La dictée de Daniel

1905

Cet après midi de vendredi a été très particulière pour moi.  Elle a été particulière parce que vous savez, on prend vite de mauvaises habitudes : je croyais pouvoir bénéficier de votre part d’un traitement particulier. D’élu. Et non. Vous m’avez mis avec les autres, tous les autres, et je ne voyais que des fesses d’hommes devant moi, et je me voyais comme eux, à quatre pattes et nu, les mains sur la tête, et rien de votre part qui n’eut signalé que vous me tiendriez pour plus important qu’un autre. Au contraire même. J’ai eu des soufflets, un crachat, des remarques blessantes et même un coup de pied. J’ai dû subir la fessée d’une maîtresse mais surtout, des coups sur les couilles, allongé sur le dos et geignant. Je ne cherchais qu’à vous voir, et je commençais à bander quand je vous voyais devant moi, au dessus de moi. J’aurais voulu pouvoir bander tout mon saoul et vous offrir mon sexe – « Je suis à vous ! à vous ! à vous ! » s’écriait-il. Mais non : au lieu de ça, vos remarques qui me remettaient à ma place.
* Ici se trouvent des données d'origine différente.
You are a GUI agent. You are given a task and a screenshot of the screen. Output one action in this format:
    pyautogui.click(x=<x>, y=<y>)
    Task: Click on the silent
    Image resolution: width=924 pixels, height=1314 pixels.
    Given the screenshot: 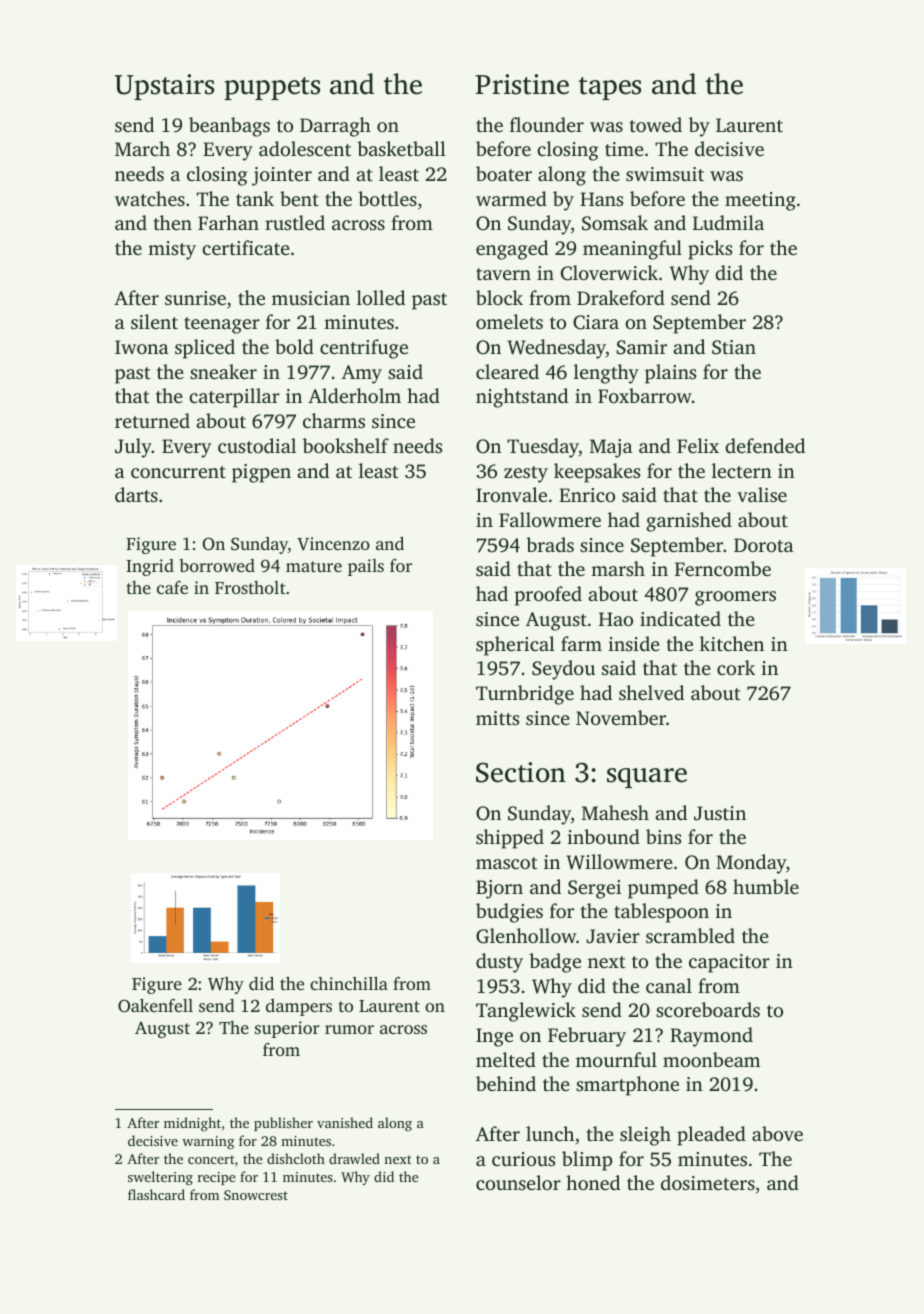 What is the action you would take?
    pyautogui.click(x=154, y=321)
Et puis une chose étonnante : je me suis appliqué à la dictée, car là aussi je voulais me distinguer. Comme à l’école. Et attendre de vous un « Bravo Daniel ». Stupide, n’est-ce pas ?… Ce n’était pas un jeu ! Je voulais vraiment être digne de vous et au final je fais sept fautes. Ça m’a profondément blessé. Je m’en voulais. Avant même d’avoir corrigé ma copie vous m’avez roulé en boule un bout de cette copie dans la bouche, et tandis que vous me laissiez ainsi à quatre pattes, sans plus vous préoccuper de moi, je me suis mis à baver sans que j’y puisse rien. Ce qui était profondément humiliant. C’est le « président » qui, lorsque je dus me mettre sur les cuisse de cette maîtresse pour recevoir ma fessée, a pensé à me retirer la boule de papier pour que je puisse compter les coups. Pas vous. J’étais bel et bien logé à la même enseigne que tout le monde. Je n’avais plus le moindre droit, autres que ceux qu’avaient, ou n’avaient pas, les autres. Mais je répète, ce qui m’a frappé, c’est que ce qui devait être un jeu, ne l’était plus pour moi. Car je n’aspirais qu’à une chose, que vous me distinguiez un peu avant la fin. Que je puisse frotter ma tête à vos jambes, à vos cuisses.

Ce que vous m’avez finalement accordé. Avec une gentillesse folle, après que je vous ai expliqué que je venais d’apprendre le décès de mon ami Maurice, qui a été mon premier initiateur, et qui eût été si content pour moi de me voir aux pieds de la plus belle Maîtresse qui se puisse imaginer. Vous avez été magnifique de bonté et de compréhension.

Et puis je me suis retrouvé à nouveau contre vous à la toute fin, je rêvais contre votre cuisse, et savez vous de quoi je rêvais ?… Que j’étais contre votre cuisse ! C’est Pascal qui a fait éclater la bulle du rêve, il était temps de revenir à la réalité.

Mais je vous remercie. Je vous remercie. Je vous remercie.